Screen grounding examples:
####

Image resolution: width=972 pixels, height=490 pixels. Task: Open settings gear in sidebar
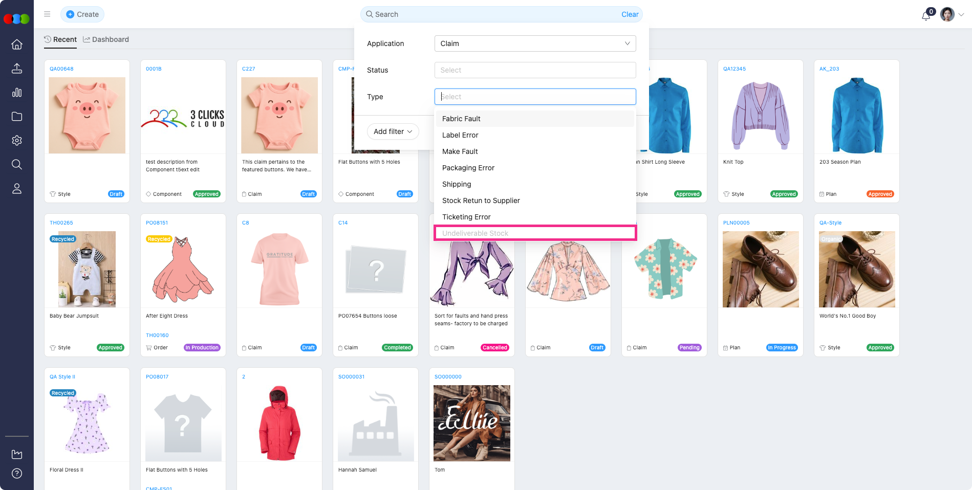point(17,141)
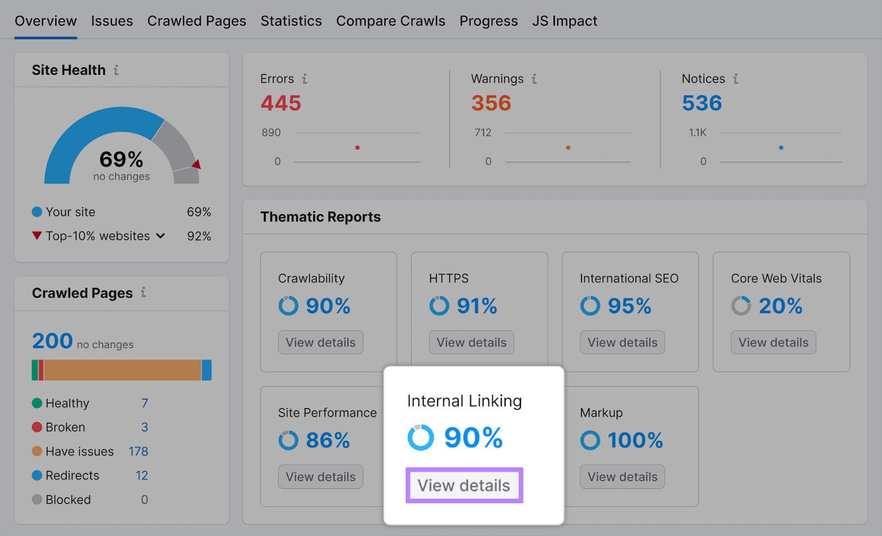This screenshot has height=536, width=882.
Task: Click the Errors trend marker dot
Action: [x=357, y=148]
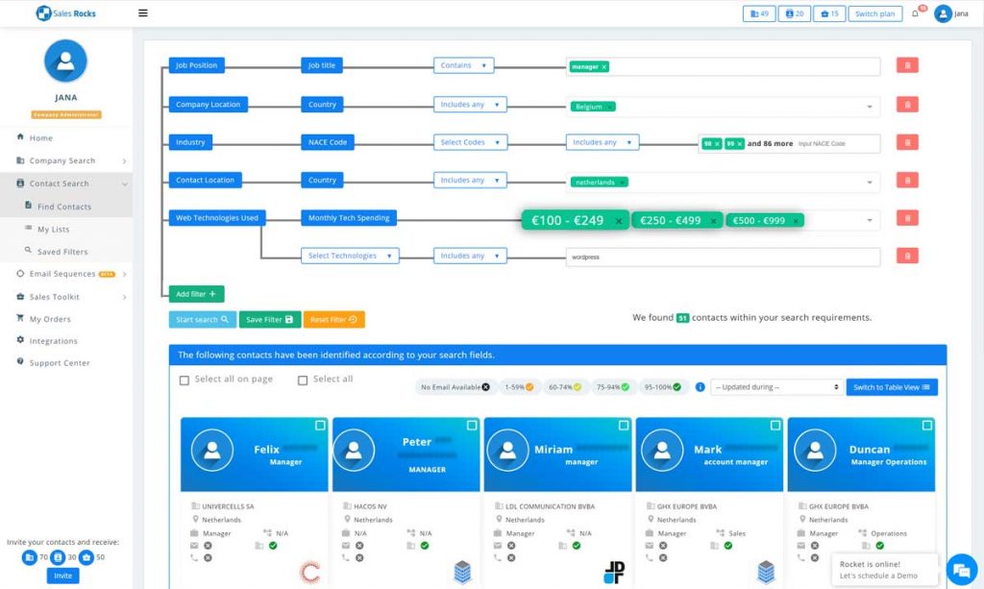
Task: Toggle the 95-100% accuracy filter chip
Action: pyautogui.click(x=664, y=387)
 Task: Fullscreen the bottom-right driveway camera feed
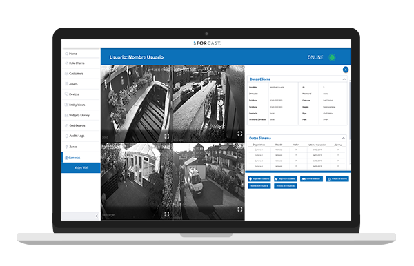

####

### What the exercise asks
Give these records as a JSON list of strings, one string per line and no entries for blank lines. Omit the pictures from the list.

### Response below
[
  "Image resolution: width=972 pixels, height=490 pixels. Task: Open settings gear in sidebar",
  "point(17,141)",
  "This screenshot has height=536, width=882.",
  "Task: Click the Errors trend marker dot",
  "Action: [x=357, y=148]",
  "Task: Toggle the 95-100% accuracy filter chip",
  "Action: pyautogui.click(x=664, y=387)",
  " Task: Fullscreen the bottom-right driveway camera feed"
]